En era en la que la particularización cobra cuerpo, no obstante, esa implicación forzosa con lo colectivo tiende a diluirse, a frustrar la integración. Hoy, más que nunca, el foco sobre lo que nos separa y distingue más que sobre lo que nos aglutina, lleva a pensar en una sociedad que a duras penas alcanza a articularse; en donde toca sostener conversaciones prácticamente customizadas, regidas por los gustos y preferencias del “cliente”. Y en esos terrenos, allí donde cunde el orgullo y la necesidad de reconocimiento propios de la política de la identidad, el sentimiento juega un rol crítico. Algo que el neopopulismo sabe explotar, invocando una afinidad que depende de construir identidades políticas cerradas, excluyentes, ellos y nosotros. Lamentablemente, ese nosotros vinculado a un reclamo vehemente de visibilización, suele armarse en torno a un liderazgo personalista, mesiánico y vengador; no un proyecto amplio que ve en el otro un indispensable complemento, más que una amenaza. Sin pluralidad, lo sabemos, la democracia colapsa, se niega a sí misma.

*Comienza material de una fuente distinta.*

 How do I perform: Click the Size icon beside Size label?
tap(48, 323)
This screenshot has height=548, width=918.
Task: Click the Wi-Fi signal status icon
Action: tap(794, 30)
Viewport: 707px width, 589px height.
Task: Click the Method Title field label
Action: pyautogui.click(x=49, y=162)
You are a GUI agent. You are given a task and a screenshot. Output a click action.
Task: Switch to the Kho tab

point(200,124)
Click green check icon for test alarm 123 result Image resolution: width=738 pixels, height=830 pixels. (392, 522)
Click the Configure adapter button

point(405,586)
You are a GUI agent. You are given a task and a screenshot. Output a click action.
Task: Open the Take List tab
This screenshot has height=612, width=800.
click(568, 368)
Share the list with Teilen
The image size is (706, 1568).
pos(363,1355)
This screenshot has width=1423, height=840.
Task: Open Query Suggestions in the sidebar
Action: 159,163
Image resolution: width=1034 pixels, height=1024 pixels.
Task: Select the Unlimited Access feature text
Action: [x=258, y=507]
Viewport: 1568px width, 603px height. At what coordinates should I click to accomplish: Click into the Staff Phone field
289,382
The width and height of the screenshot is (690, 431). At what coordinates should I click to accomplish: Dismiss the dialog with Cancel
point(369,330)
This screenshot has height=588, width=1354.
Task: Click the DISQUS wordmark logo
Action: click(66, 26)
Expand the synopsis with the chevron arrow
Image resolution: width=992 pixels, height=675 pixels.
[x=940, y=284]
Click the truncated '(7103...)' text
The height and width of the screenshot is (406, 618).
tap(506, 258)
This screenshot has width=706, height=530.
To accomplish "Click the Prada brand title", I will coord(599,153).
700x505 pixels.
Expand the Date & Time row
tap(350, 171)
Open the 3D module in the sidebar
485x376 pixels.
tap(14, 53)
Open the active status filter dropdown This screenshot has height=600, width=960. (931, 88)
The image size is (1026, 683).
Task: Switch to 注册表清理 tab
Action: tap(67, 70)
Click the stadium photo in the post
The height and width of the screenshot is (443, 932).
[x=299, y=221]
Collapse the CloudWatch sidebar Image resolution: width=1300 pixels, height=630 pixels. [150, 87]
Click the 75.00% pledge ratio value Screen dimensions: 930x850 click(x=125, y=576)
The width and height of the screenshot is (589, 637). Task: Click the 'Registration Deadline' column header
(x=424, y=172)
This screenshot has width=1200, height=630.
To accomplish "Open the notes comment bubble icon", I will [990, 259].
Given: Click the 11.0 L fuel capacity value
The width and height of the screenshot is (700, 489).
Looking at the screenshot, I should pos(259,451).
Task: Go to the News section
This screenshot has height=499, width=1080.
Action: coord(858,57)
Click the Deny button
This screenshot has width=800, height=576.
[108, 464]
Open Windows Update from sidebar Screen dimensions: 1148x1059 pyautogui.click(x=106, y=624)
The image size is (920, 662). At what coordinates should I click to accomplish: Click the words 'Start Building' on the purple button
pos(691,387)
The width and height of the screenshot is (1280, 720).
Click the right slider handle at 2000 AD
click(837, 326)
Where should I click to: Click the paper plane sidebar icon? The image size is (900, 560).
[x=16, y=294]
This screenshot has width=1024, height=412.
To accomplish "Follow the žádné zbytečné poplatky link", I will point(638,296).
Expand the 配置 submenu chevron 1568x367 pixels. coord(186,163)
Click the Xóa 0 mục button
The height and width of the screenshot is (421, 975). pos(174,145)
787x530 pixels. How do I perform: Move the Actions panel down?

Cómo conciliar ambos aspectos, el de la necesidad del desarrollo individual y la integración social, es un reto para una comunicación afectiva que abone a lo democrático. El momento electoral habilita un primer paso para lograrlo, pues en él la palabra y su carga de pathos adquiere innegable protagonismo. (Para venezolanos hambrientos de normalidad, sujeta a la potente idea del cambio y la consecuente oferta de realidades alternativas, allí opera una ventana de oportunidad: tan pródiga en términos de siembra de valores democráticos como inexplicablemente subestimada.)
En ambiente de aguda desconfianza hacia los políticos, urge repensar el abordaje de un votante huidizo y disgustado, pero al que la realidad obliga a trascender el pozo de rabia desordenada en el que se sumió durante años. El sentimiento de indignación colectiva que antes sincronizó a la opinión pública venezolana, esta suerte de “solidaridad mecánica”, casi primitiva y contagiosa que Émile Durkheim identificó en algunas sociedades, no se desvaneció del todo, pero parece haberse ido moderando en la medida en que la supervivencia obliga a cultivar el propio jardín (Voltaire dixit). Las expectativas del venezolano no son las mismas de 2019 0 2020, según muestran los estudios de opinión. ¿Cómo hablarle hoy a esa multitud dispareja, entonces? ¿Qué teclas pulsar para seducirla, qué tono debe tener el discurso electoral para que sea convincente, y no simple rehechura de fórmulas sin relevancia para las mayorías?
Reconstruir la credibilidad supone no sólo apelar a la anticipación estratégica, sino descifrar radiografías como la Encovi 2022, o la Encuesta sobre Reconciliación Nacional -aplicada en comunidades populares de Caracas, Barquisimeto y Valencia, por la organización Compromiso Compartido– que en 2021 ya asomaba útiles hallazgos. 69,4% de los encuestados decía que la reconciliación entre venezolanos es posible, y que eso redundaría en su beneficio; pero 65,9% opinaba que el país conversaba poco o nada sobre el tema. La enconada reacción ante la propuesta de amnistía hecha por Gustavo Petro, daría pistas de cuán divorciada estaría la clase política de una sociedad que quizás desea ver en un candidato algo más que la sola indignación.